• [Stated task]: Reproduce the following material line for line, without changing anything.

[Stored data entries]
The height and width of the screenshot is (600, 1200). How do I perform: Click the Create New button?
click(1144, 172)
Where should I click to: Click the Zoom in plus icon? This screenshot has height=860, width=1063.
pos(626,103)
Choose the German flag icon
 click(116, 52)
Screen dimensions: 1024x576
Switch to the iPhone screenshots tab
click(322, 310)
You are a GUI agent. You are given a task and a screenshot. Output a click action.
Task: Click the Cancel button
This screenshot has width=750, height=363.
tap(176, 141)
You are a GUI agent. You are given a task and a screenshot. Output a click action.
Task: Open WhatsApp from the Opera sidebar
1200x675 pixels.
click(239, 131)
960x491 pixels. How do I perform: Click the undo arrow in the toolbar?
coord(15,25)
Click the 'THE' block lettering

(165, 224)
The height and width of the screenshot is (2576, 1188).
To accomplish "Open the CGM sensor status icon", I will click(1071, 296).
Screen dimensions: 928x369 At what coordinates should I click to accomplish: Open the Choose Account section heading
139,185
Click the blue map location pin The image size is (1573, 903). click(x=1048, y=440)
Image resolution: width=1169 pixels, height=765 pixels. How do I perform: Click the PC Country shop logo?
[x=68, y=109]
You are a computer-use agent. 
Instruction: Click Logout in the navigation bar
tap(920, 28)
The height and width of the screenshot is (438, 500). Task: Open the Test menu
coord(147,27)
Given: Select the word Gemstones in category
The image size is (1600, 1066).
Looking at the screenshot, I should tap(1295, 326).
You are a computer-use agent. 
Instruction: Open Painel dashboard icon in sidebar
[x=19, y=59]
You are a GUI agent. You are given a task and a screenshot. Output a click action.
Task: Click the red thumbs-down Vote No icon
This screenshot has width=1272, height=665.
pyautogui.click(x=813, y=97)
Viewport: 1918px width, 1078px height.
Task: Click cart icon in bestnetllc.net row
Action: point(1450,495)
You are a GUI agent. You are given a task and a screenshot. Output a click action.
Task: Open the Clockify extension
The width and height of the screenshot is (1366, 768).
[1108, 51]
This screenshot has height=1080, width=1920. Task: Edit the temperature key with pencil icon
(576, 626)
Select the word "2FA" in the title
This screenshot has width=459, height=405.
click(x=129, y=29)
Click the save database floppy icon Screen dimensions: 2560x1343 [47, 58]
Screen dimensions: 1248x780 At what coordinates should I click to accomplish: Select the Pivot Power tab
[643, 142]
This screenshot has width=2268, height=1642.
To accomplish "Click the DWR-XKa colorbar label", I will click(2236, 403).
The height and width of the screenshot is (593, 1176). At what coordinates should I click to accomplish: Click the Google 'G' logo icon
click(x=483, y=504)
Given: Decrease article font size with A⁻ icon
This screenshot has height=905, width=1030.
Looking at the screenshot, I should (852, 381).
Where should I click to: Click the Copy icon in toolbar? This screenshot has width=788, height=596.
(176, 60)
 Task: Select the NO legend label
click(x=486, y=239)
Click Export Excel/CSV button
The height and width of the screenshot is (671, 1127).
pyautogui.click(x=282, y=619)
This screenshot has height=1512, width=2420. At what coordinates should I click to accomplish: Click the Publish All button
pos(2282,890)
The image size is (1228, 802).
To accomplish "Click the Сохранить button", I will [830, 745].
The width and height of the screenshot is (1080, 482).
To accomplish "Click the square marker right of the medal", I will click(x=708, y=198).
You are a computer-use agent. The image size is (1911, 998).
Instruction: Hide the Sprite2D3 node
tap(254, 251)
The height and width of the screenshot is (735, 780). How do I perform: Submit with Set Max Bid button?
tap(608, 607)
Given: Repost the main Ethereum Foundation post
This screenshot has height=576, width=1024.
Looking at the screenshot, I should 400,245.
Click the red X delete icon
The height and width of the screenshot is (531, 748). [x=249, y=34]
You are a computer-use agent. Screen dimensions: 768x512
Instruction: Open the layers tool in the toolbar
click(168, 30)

• [Completed exercise]:
The height and width of the screenshot is (600, 1200). How do I perform: Click the Create New button?
click(1144, 172)
Where should I click to: Click the Zoom in plus icon? This screenshot has height=860, width=1063.
pos(626,103)
Choose the German flag icon
 click(116, 52)
Screen dimensions: 1024x576
Switch to the iPhone screenshots tab
click(322, 310)
You are a GUI agent. You are given a task and a screenshot. Output a click action.
Task: Click the Cancel button
This screenshot has width=750, height=363.
tap(176, 141)
You are a GUI agent. You are given a task and a screenshot. Output a click action.
Task: Open WhatsApp from the Opera sidebar
1200x675 pixels.
click(239, 131)
960x491 pixels. How do I perform: Click the undo arrow in the toolbar?
coord(15,25)
Click the 'THE' block lettering

(165, 224)
The height and width of the screenshot is (2576, 1188).
To accomplish "Open the CGM sensor status icon", I will click(1071, 296).
Screen dimensions: 928x369 At what coordinates should I click to accomplish: Open the Choose Account section heading
139,185
Click the blue map location pin The image size is (1573, 903). click(x=1048, y=440)
Image resolution: width=1169 pixels, height=765 pixels. How do I perform: Click the PC Country shop logo?
[x=68, y=109]
You are a computer-use agent. 
Instruction: Click Logout in the navigation bar
tap(920, 28)
The height and width of the screenshot is (438, 500). Task: Open the Test menu
coord(147,27)
Given: Select the word Gemstones in category
The image size is (1600, 1066).
Looking at the screenshot, I should tap(1295, 326).
You are a computer-use agent. 
Instruction: Open Painel dashboard icon in sidebar
[x=19, y=59]
You are a GUI agent. You are given a task and a screenshot. Output a click action.
Task: Click the red thumbs-down Vote No icon
This screenshot has width=1272, height=665.
pyautogui.click(x=813, y=97)
Viewport: 1918px width, 1078px height.
Task: Click cart icon in bestnetllc.net row
Action: point(1450,495)
You are a GUI agent. You are given a task and a screenshot. Output a click action.
Task: Open the Clockify extension
The width and height of the screenshot is (1366, 768).
[1108, 51]
This screenshot has height=1080, width=1920. Task: Edit the temperature key with pencil icon
(576, 626)
Select the word "2FA" in the title
This screenshot has width=459, height=405.
click(x=129, y=29)
Click the save database floppy icon Screen dimensions: 2560x1343 [47, 58]
Screen dimensions: 1248x780 At what coordinates should I click to accomplish: Select the Pivot Power tab
[643, 142]
This screenshot has width=2268, height=1642.
To accomplish "Click the DWR-XKa colorbar label", I will click(2236, 403).
The height and width of the screenshot is (593, 1176). At what coordinates should I click to accomplish: Click the Google 'G' logo icon
click(x=483, y=504)
Given: Decrease article font size with A⁻ icon
This screenshot has height=905, width=1030.
Looking at the screenshot, I should (852, 381).
Where should I click to: Click the Copy icon in toolbar? This screenshot has width=788, height=596.
(176, 60)
 Task: Select the NO legend label
click(x=486, y=239)
Click Export Excel/CSV button
The height and width of the screenshot is (671, 1127).
pyautogui.click(x=282, y=619)
This screenshot has height=1512, width=2420. At what coordinates should I click to accomplish: Click the Publish All button
pos(2282,890)
The image size is (1228, 802).
To accomplish "Click the Сохранить button", I will [830, 745].
The width and height of the screenshot is (1080, 482).
To accomplish "Click the square marker right of the medal", I will click(x=708, y=198).
You are a computer-use agent. The image size is (1911, 998).
Instruction: Hide the Sprite2D3 node
tap(254, 251)
The height and width of the screenshot is (735, 780). How do I perform: Submit with Set Max Bid button?
tap(608, 607)
Given: Repost the main Ethereum Foundation post
This screenshot has height=576, width=1024.
Looking at the screenshot, I should 400,245.
Click the red X delete icon
The height and width of the screenshot is (531, 748). [x=249, y=34]
You are a computer-use agent. Screen dimensions: 768x512
Instruction: Open the layers tool in the toolbar
click(168, 30)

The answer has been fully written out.